Ces dernières années, les livreurs de plateformes sont devenus un spectacle courant dans nos villes. Si leur métier rapproche moult services aux usagers, il les expose pourtant à de nombreux risques, dont les accidents de la route. Quelles sont les différentes mesures prises par vos soins pour limiter ces drames ?
– La sécurité routière est une priorité personnelle, et nous y travaillons tous les jours. Nous sommes conscients de l’importance du sujet et nous avons déployé diverses initiatives visant à renforcer la sécurité des coursiers et promouvoir une conduite responsable. En 2023, grâce à l’appui de l’agence de sécurité routière nationale (NARSA), nous avons initié une caravane de sensibilisation pour les coursiers avec l’animation de plusieurs ateliers à travers le Royaume. Pendant ces ateliers, les coursiers bénéficient d’un rappel des dispositions générales du Code de la route et des bonnes pratiques en matière de sécurité routière. Le dernier en date était à Rabat en Juillet 2024. À ce jour, plus de 600 coursiers ont participé à ces ateliers dans les villes de Casablanca, Marrakech, Agadir et Rabat. C’est un travail de longue haleine, qui requiert une certaine pérennité.

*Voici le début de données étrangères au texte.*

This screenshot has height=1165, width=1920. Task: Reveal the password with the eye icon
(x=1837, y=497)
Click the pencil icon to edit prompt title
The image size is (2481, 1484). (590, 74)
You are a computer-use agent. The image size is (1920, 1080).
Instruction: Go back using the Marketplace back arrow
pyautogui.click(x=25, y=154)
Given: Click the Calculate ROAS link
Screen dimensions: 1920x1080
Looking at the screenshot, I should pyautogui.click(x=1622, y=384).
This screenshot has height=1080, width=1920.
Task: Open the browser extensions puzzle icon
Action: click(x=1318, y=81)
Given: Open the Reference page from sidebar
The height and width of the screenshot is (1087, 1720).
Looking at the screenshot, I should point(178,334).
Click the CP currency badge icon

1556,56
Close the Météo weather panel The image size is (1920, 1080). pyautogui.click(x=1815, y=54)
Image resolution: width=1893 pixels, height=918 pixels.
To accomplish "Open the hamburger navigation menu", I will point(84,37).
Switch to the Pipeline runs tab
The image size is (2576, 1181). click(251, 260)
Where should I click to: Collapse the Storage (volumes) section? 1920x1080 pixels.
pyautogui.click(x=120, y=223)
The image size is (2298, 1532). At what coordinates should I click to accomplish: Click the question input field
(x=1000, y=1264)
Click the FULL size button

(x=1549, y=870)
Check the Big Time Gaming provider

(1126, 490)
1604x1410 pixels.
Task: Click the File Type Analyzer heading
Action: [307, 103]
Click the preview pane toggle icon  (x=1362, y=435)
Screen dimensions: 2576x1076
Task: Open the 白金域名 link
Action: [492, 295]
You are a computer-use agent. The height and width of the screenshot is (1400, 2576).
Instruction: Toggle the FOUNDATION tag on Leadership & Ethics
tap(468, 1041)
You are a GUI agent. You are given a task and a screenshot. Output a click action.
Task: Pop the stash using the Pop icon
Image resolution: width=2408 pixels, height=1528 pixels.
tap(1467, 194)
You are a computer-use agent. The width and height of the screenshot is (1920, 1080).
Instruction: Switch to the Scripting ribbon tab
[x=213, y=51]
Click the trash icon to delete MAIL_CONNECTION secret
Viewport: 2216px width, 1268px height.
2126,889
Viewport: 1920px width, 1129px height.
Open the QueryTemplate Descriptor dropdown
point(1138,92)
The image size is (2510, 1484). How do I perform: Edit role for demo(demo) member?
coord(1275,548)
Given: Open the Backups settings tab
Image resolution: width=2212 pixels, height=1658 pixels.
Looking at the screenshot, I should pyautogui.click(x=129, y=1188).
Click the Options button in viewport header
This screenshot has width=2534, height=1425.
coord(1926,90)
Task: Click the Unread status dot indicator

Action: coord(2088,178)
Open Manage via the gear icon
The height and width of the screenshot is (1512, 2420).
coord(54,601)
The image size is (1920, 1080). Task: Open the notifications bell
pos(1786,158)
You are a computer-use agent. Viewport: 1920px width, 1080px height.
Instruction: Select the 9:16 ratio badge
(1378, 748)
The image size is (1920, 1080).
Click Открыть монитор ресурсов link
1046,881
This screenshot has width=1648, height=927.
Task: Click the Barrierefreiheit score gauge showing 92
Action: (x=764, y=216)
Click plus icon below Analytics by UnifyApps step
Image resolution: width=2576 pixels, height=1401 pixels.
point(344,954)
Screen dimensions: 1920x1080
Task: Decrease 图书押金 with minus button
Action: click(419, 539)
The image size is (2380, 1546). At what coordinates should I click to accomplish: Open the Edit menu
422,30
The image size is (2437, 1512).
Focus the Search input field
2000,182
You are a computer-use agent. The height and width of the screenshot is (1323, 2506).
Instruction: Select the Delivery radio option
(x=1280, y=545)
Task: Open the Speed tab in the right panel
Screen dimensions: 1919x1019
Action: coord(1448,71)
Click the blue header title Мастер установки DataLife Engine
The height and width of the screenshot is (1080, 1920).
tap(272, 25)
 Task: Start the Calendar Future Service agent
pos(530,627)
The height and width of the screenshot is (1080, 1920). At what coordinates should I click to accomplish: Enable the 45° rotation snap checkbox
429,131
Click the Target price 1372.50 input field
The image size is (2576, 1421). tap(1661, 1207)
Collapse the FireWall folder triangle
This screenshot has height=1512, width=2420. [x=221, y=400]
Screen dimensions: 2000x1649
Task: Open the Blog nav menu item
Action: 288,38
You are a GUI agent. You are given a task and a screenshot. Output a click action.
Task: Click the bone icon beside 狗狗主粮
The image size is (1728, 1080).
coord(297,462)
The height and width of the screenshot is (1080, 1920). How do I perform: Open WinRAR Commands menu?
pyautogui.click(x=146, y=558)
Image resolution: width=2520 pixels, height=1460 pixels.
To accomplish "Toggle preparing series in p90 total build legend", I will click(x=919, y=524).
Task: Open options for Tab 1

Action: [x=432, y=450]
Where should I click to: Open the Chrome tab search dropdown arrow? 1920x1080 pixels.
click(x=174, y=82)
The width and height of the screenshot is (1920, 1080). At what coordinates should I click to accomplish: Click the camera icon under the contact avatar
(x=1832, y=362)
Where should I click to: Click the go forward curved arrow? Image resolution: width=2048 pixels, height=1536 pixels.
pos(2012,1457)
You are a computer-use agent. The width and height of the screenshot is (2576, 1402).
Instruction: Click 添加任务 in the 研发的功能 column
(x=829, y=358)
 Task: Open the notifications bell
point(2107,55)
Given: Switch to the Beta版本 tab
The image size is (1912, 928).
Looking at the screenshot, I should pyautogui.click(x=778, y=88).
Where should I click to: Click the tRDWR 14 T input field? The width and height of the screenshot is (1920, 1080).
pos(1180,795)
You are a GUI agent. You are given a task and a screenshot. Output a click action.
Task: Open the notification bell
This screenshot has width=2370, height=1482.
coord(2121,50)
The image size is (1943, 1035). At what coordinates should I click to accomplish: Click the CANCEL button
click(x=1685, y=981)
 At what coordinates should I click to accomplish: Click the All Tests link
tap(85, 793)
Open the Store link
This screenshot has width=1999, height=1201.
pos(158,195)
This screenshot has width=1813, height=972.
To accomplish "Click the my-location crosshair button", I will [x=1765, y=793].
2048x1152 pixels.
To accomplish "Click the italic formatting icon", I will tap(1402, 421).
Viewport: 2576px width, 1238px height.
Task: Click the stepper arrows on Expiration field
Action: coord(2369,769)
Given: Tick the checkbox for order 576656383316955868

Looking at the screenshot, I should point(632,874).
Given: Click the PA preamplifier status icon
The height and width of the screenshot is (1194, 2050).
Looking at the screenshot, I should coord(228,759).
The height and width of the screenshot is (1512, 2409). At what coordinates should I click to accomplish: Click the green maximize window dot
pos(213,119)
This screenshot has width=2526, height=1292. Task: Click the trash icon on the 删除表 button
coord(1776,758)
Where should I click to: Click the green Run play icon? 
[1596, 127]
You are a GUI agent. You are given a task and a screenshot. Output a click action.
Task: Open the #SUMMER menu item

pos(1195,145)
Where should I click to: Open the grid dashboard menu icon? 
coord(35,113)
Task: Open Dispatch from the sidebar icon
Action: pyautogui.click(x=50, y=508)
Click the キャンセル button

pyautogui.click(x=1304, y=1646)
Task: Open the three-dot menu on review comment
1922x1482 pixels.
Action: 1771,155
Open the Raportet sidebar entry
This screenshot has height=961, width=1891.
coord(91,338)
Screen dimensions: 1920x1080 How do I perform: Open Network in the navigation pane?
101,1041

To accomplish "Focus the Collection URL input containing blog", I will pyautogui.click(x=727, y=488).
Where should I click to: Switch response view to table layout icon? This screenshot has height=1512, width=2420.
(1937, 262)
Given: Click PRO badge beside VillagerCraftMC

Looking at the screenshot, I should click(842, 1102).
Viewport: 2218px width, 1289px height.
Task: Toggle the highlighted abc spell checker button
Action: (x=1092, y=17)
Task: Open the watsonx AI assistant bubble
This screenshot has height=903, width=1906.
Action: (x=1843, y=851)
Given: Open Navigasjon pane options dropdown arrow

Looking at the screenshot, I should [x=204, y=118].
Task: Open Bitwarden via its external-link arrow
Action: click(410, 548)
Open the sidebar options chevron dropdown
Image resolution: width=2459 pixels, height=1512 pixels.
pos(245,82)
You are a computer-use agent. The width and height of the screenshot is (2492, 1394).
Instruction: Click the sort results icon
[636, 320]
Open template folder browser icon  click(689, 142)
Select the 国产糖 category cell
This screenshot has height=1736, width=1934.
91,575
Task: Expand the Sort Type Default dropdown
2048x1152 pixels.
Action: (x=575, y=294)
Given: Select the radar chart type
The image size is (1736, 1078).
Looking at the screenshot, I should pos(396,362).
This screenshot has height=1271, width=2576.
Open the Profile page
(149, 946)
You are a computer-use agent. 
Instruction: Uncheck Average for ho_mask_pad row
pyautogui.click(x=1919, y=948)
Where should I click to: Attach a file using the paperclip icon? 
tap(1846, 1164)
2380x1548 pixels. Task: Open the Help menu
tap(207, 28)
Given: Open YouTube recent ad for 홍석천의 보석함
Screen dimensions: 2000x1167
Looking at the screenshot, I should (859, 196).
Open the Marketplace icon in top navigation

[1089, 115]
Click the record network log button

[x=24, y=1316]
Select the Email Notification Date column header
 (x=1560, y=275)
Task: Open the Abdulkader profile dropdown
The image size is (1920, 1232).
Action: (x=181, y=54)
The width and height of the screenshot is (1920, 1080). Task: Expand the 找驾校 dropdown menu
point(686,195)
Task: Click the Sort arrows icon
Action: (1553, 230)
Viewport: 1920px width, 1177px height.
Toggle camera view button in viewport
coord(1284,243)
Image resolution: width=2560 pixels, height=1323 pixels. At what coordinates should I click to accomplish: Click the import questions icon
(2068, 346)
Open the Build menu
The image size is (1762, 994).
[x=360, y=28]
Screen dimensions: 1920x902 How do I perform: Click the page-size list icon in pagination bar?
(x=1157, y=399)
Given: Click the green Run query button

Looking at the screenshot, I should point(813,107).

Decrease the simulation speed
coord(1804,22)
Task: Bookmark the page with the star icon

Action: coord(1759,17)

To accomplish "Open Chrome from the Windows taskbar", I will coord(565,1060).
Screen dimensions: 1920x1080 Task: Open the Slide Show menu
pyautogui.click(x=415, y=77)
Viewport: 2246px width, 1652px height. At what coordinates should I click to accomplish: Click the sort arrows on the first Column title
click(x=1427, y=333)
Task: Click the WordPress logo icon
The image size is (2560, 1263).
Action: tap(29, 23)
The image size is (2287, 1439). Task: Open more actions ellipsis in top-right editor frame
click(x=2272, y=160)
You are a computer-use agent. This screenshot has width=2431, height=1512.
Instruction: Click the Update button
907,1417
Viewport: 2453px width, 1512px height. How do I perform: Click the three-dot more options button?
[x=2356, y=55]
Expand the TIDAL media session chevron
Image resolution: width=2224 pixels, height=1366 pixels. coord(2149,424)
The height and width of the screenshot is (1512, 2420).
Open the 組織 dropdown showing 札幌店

Le volet formation est, certes, important pour sensibiliser les livreurs à conduire prudemment, mais disposez-vous de garde-fous qui imposeraient la bonne conduite de ces derniers ?
– La sensibilisation et la communication sont nos principaux leviers pour promouvoir la bonne conduite et la sécurité des coursiers. Parallèlement, nous explorons activement d’autres pistes, notamment technologiques, pour mieux identifier les comportements routiers à risque et proposer des mesures d’accompagnement et de sensibilisation plus efficaces. On parle notamment de la technologie télématique qui permet d’intégrer plusieurs indicateurs de conduite, notamment la vitesse, l’utilisation du téléphone pendant la conduite, afin de mieux identifier les axes d’amélioration et de sensibilisation avec les coursiers concernés. Ces outils ont fait leurs preuves sur certains marchés, notamment au Moyen-Orient, car ils permettent aux coursiers d’avoir une meilleure visibilité sur leur conduite et les risques. Nous sommes en train de procéder aux vérifications nécessaires pour les lancer prochainement au Maroc.
Outre le volet assurance, quels sont les avantages dont bénéficient les livreurs Glovo ?
– Notre modèle nous permet de générer des opportunités de revenus pour un grand nombre de personnes, souvent issues de l’économie informelle, avec très peu de barrières à l’entrée et une flexibilité du travail appréciée. Nous comprenons que plusieurs personnes choisissent de devenir livreurs pour une période déterminée, que ce soit pendant leurs études, pour économiser en vue d’un projet, ou pour répondre à un besoin ponctuel. Nous acceptons pleinement cette réalité et faisons tout notre possible pour faciliter leur transition vers d’autres opportunités. Aujourd’hui, les livreurs marocains qui utilisent Glovo ont tous accès à une plateforme de e-learning en ligne, la G-Learning platform, où ils peuvent suivre des cours d’initiation au business, management ou de langues. En 2023, nous avons également conclu un partenariat avec SoloLearn, une plateforme en ligne qui propose aux coursiers désireux de développer leurs compétences dans l’IT une formation en coding et développement web. C’est un succès, car aujourd’hui plus de 580 coursiers marocains se sont inscrits sur cette plateforme et ont pu bénéficier de la formation.